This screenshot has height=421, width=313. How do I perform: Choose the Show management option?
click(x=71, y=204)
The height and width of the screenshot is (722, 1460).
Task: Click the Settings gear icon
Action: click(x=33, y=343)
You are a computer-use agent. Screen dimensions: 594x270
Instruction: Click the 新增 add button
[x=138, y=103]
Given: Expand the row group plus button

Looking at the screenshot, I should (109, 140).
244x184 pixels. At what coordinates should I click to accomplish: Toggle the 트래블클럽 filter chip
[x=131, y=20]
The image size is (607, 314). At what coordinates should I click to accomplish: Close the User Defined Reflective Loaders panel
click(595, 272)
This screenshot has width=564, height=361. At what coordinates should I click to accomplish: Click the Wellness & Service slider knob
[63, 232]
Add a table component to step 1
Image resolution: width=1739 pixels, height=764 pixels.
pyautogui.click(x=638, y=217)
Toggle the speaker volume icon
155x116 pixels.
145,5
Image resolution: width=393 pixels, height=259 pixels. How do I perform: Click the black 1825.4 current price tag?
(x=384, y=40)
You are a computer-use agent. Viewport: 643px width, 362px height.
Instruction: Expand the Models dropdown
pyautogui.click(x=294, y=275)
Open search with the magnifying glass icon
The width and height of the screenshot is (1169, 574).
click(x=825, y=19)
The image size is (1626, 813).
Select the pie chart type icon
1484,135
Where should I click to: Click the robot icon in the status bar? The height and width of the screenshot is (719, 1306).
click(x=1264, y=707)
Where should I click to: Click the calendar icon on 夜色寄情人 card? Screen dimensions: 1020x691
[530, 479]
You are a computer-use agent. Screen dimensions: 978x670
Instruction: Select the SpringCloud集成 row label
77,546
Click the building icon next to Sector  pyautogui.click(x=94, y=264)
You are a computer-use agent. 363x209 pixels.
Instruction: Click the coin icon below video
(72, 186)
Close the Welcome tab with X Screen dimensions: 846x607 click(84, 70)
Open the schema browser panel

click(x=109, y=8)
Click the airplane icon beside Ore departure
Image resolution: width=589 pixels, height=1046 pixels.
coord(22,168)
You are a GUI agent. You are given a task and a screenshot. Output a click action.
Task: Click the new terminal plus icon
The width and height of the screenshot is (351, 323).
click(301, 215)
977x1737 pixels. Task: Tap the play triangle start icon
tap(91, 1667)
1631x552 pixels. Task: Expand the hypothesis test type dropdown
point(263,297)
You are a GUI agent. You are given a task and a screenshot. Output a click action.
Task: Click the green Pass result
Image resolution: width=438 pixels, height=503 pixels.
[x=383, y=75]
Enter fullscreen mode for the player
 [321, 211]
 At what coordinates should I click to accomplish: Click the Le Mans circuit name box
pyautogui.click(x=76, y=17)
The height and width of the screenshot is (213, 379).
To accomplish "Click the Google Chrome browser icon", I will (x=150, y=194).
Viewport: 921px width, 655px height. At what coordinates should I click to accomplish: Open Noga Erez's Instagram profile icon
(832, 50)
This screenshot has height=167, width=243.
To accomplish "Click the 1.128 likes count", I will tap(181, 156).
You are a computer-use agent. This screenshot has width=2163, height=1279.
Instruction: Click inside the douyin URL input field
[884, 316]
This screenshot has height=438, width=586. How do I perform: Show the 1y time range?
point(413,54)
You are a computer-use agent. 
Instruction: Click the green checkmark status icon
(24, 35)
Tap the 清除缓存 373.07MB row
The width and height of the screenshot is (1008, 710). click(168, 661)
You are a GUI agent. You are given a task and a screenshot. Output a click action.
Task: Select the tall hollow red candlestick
=====
» **The task**:
Retype all of the lines above, character for character.

» **Output below**:
This screenshot has height=421, width=313. How do I perform: Choose the Show management option?
click(x=71, y=204)
The height and width of the screenshot is (722, 1460).
Task: Click the Settings gear icon
Action: click(x=33, y=343)
You are a computer-use agent. Screen dimensions: 594x270
Instruction: Click the 新增 add button
[x=138, y=103]
Given: Expand the row group plus button

Looking at the screenshot, I should (109, 140).
244x184 pixels. At what coordinates should I click to accomplish: Toggle the 트래블클럽 filter chip
[x=131, y=20]
The image size is (607, 314). At what coordinates should I click to accomplish: Close the User Defined Reflective Loaders panel
click(595, 272)
This screenshot has width=564, height=361. At what coordinates should I click to accomplish: Click the Wellness & Service slider knob
[63, 232]
Add a table component to step 1
Image resolution: width=1739 pixels, height=764 pixels.
pyautogui.click(x=638, y=217)
Toggle the speaker volume icon
155x116 pixels.
145,5
Image resolution: width=393 pixels, height=259 pixels. How do I perform: Click the black 1825.4 current price tag?
(x=384, y=40)
You are a computer-use agent. Viewport: 643px width, 362px height.
Instruction: Expand the Models dropdown
pyautogui.click(x=294, y=275)
Open search with the magnifying glass icon
The width and height of the screenshot is (1169, 574).
click(x=825, y=19)
The image size is (1626, 813).
Select the pie chart type icon
1484,135
Where should I click to: Click the robot icon in the status bar? The height and width of the screenshot is (719, 1306).
click(x=1264, y=707)
Where should I click to: Click the calendar icon on 夜色寄情人 card? Screen dimensions: 1020x691
[530, 479]
You are a computer-use agent. Screen dimensions: 978x670
Instruction: Select the SpringCloud集成 row label
77,546
Click the building icon next to Sector  pyautogui.click(x=94, y=264)
You are a computer-use agent. 363x209 pixels.
Instruction: Click the coin icon below video
(72, 186)
Close the Welcome tab with X Screen dimensions: 846x607 click(84, 70)
Open the schema browser panel

click(x=109, y=8)
Click the airplane icon beside Ore departure
Image resolution: width=589 pixels, height=1046 pixels.
coord(22,168)
You are a GUI agent. You are given a task and a screenshot. Output a click action.
Task: Click the new terminal plus icon
The width and height of the screenshot is (351, 323).
click(301, 215)
977x1737 pixels. Task: Tap the play triangle start icon
tap(91, 1667)
1631x552 pixels. Task: Expand the hypothesis test type dropdown
point(263,297)
You are a GUI agent. You are given a task and a screenshot. Output a click action.
Task: Click the green Pass result
Image resolution: width=438 pixels, height=503 pixels.
[x=383, y=75]
Enter fullscreen mode for the player
 [321, 211]
 At what coordinates should I click to accomplish: Click the Le Mans circuit name box
pyautogui.click(x=76, y=17)
The height and width of the screenshot is (213, 379).
To accomplish "Click the Google Chrome browser icon", I will (x=150, y=194).
Viewport: 921px width, 655px height. At what coordinates should I click to accomplish: Open Noga Erez's Instagram profile icon
(832, 50)
This screenshot has height=167, width=243.
To accomplish "Click the 1.128 likes count", I will tap(181, 156).
You are a computer-use agent. This screenshot has width=2163, height=1279.
Instruction: Click inside the douyin URL input field
[884, 316]
This screenshot has height=438, width=586. How do I perform: Show the 1y time range?
point(413,54)
You are a computer-use agent. 
Instruction: Click the green checkmark status icon
(24, 35)
Tap the 清除缓存 373.07MB row
The width and height of the screenshot is (1008, 710). click(168, 661)
You are a GUI agent. You are given a task and a screenshot. Output a click action.
Task: Select the tall hollow red candlestick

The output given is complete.